──────── Records for processing
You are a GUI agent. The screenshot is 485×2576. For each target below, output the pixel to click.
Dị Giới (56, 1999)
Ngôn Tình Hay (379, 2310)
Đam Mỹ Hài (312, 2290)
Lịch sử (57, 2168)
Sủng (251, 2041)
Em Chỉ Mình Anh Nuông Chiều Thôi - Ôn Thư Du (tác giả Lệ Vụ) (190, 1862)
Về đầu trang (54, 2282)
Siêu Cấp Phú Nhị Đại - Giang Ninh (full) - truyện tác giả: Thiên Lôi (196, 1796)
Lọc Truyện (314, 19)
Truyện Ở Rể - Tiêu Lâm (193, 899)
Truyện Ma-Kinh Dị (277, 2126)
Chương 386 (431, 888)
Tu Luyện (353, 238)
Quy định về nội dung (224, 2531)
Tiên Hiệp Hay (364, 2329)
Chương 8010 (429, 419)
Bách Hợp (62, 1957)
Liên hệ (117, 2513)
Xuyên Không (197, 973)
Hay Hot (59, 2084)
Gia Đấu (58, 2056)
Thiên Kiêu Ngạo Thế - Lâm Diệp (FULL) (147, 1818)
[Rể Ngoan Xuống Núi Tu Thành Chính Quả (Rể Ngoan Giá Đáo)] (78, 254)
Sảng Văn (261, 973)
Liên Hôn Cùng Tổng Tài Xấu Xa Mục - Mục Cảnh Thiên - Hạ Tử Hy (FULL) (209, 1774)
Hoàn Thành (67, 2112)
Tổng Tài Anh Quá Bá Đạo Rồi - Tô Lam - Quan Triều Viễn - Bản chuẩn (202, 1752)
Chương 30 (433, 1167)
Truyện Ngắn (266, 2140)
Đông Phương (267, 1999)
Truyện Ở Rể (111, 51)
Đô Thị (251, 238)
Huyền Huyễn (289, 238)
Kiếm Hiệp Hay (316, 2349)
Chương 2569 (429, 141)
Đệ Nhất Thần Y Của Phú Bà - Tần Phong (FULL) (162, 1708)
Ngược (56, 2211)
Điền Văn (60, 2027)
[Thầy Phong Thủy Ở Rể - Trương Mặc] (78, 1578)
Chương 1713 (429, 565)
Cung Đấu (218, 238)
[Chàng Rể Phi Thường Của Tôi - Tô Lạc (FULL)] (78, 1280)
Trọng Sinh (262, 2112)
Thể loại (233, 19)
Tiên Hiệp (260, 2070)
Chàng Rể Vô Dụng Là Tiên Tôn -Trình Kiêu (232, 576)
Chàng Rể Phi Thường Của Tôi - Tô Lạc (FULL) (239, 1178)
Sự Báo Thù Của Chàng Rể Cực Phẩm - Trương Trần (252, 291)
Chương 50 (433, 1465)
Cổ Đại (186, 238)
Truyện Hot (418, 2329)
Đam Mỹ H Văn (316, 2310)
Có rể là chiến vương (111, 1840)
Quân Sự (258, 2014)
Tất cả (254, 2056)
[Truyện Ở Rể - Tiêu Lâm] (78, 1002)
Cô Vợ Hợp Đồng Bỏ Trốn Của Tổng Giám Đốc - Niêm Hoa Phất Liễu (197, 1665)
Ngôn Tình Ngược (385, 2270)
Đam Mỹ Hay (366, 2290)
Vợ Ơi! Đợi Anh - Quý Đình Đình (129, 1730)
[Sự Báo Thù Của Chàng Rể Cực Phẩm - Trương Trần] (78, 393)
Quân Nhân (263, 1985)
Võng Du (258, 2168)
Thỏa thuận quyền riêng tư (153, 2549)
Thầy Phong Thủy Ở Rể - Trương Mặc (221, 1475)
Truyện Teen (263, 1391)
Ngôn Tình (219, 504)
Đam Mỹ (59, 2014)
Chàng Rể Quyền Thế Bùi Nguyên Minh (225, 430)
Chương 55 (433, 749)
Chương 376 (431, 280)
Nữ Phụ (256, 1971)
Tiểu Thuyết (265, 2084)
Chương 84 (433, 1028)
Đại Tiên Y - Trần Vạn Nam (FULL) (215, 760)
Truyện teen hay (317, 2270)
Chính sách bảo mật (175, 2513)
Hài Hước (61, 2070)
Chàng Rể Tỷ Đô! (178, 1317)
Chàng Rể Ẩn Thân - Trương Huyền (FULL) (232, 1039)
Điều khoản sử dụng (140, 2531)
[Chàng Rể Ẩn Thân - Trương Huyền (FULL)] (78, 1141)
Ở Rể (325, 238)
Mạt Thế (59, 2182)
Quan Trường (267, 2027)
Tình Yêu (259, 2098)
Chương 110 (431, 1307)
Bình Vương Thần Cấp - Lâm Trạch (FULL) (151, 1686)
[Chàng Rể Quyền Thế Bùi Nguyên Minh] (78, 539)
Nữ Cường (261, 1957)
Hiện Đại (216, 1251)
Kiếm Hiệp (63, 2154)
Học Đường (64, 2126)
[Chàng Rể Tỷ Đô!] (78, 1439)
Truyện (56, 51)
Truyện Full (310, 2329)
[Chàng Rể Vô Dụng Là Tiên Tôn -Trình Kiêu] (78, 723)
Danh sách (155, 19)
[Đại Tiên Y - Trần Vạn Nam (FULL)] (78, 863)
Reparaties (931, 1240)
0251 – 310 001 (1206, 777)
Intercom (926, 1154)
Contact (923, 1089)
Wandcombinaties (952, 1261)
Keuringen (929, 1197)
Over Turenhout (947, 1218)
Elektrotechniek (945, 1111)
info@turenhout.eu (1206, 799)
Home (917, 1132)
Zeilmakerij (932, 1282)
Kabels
────────────────
» Work task
How many lines in the listing above contain "Thiên"? Give only the number.

» Task output
3